Document text =>
The Prime Minister spent his leadership election campaign pledging to save, and I quote him, “our women” from the supposed threat of trans people, and we currently have an Equalities Minister—not the Minister opposite, the right hon. Member for Pudsey (Stuart Andrew), I hasten to add—who feels able to use the term trans women and predator in the same sentence, as if the two were somehow inherently the same. Although she appears to have lost the battle, it was reported that she wished to exclude trans people completely from the proposed ban on conversion therapy even though they are more likely than anyone else to be subjected to it.
For the record, I believe that the cause of equal rights best advances when the interests of all those who have suffered discrimination in the past advance. We advance together. There is no contradiction between LGBT+ rights and women’s rights that is not adequately covered in the Equality Act 2010. Trans rights which grant them respect and dignity are not a threat to anyone, and I say that as a lifelong feminist and a lesbian.

(Stored data)

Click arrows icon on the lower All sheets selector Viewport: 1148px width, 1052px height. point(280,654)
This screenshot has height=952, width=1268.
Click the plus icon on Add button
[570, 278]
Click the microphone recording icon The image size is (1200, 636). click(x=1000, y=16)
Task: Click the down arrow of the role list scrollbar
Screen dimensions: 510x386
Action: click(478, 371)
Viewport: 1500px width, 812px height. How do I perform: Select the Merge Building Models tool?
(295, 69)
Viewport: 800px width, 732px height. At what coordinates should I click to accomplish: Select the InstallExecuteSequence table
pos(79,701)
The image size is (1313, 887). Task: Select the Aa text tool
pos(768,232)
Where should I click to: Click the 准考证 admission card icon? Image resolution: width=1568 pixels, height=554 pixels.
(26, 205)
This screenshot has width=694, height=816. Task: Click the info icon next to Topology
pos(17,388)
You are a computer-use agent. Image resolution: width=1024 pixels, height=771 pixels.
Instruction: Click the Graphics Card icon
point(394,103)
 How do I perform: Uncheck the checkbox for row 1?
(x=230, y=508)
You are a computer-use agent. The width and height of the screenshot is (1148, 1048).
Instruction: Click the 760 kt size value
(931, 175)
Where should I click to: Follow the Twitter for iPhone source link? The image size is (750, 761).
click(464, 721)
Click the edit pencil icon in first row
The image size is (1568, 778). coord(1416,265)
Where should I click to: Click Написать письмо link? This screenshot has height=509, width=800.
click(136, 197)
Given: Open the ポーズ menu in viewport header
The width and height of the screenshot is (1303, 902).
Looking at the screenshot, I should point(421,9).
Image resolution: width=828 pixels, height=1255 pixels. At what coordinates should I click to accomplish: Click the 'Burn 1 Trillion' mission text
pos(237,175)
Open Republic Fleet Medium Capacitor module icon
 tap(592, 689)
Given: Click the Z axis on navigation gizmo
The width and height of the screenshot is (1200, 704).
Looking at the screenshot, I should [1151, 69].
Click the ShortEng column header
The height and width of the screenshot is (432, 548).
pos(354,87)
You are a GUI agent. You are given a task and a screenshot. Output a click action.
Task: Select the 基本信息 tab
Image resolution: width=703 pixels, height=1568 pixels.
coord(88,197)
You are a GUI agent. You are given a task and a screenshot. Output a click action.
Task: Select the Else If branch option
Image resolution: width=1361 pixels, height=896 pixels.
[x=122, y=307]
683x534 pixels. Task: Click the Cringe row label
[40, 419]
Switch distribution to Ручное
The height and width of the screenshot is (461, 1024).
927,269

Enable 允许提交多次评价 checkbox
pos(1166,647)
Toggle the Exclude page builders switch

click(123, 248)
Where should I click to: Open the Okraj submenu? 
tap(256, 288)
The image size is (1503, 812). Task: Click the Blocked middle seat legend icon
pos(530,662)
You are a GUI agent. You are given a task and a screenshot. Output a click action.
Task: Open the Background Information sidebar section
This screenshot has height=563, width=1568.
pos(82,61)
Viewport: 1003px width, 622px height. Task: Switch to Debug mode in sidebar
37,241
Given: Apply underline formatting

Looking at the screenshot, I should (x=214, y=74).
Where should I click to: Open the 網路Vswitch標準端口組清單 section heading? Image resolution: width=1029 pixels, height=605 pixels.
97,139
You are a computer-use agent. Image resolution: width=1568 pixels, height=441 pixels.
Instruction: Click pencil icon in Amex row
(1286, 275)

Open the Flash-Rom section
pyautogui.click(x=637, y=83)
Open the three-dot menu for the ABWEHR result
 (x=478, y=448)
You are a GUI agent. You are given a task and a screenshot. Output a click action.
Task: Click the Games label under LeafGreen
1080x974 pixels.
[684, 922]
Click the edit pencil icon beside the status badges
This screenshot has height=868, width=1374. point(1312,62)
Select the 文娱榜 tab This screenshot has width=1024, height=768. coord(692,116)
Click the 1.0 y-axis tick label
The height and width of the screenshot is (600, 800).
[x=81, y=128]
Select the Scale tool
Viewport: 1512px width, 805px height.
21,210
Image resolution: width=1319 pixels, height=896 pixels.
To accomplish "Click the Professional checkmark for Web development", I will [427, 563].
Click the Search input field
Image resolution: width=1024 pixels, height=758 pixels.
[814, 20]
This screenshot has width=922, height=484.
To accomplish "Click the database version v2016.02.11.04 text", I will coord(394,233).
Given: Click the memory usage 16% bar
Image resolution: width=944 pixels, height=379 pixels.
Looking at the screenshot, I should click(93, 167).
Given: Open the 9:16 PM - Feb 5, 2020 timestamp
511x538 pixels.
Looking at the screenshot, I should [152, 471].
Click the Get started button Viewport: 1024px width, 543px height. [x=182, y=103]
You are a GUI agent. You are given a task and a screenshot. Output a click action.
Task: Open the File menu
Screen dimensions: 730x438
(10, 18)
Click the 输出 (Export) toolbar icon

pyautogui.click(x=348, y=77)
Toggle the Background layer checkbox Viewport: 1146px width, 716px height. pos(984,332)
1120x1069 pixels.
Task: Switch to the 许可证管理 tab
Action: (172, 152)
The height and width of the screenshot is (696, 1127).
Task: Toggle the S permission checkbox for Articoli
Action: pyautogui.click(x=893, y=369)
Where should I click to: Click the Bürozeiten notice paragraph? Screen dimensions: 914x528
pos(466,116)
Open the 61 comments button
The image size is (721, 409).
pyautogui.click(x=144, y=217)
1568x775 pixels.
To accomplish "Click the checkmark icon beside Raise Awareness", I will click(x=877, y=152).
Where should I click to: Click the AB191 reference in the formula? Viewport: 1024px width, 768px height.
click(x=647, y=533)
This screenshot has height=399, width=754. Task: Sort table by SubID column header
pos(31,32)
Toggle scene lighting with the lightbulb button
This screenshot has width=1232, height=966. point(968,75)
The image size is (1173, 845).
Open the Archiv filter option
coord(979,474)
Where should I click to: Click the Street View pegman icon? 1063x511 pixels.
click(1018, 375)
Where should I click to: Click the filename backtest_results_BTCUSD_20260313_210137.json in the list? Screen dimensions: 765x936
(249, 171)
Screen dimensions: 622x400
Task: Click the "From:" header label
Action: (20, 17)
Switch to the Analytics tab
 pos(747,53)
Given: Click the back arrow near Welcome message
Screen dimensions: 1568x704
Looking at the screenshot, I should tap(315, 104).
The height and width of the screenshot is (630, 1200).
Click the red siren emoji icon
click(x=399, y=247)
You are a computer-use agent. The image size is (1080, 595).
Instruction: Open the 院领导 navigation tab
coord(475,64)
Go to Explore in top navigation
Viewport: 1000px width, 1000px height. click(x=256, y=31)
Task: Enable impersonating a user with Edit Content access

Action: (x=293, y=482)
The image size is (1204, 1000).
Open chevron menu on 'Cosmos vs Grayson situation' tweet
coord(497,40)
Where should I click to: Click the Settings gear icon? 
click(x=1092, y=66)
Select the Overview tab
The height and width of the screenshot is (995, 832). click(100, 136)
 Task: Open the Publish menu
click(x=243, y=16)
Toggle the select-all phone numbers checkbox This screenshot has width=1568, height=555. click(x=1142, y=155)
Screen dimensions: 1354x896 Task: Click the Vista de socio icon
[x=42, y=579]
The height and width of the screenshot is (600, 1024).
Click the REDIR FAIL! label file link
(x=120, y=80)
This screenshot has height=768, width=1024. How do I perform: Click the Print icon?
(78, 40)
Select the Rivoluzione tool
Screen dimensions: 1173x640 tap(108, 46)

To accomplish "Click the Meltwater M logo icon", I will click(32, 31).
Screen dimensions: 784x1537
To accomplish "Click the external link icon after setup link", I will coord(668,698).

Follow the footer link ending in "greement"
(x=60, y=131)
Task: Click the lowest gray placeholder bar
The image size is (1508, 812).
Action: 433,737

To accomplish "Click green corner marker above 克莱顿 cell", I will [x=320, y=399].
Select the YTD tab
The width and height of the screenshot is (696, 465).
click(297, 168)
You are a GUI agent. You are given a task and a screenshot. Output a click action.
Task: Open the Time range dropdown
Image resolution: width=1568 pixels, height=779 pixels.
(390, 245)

Instructions =>
a – Write out the passage of the speech from "The Prime Minister" to "subjected to it.".
b – Decide whether each statement agrees with the speech, answering yes or no and quoting the words that settle it: (i) The speaker identifies the current Equalities Minister as the right hon. Member for Pudsey. (ii) The speaker claims to be a lifelong feminist. (iii) The speaker states that trans people are more likely than anyone else to be subjected to conversion therapy.

Task-by-task results =>
a –
The Prime Minister spent his leadership election campaign pledging to save, and I quote him, “our women” from the supposed threat of trans people, and we currently have an Equalities Minister—not the Minister opposite, the right hon. Member for Pudsey (Stuart Andrew), I hasten to add—who feels able to use the term trans women and predator in the same sentence, as if the two were somehow inherently the same. Although she appears to have lost the battle, it was reported that she wished to exclude trans people completely from the proposed ban on conversion therapy even though they are more likely than anyone else to be subjected to it.

b –
(i) No: "not the Minister opposite, the right hon. Member for Pudsey (Stuart Andrew), I hasten to add"
(ii) Yes: "I say that as a lifelong feminist and a lesbian."
(iii) Yes: "they are more likely than anyone else to be subjected to it."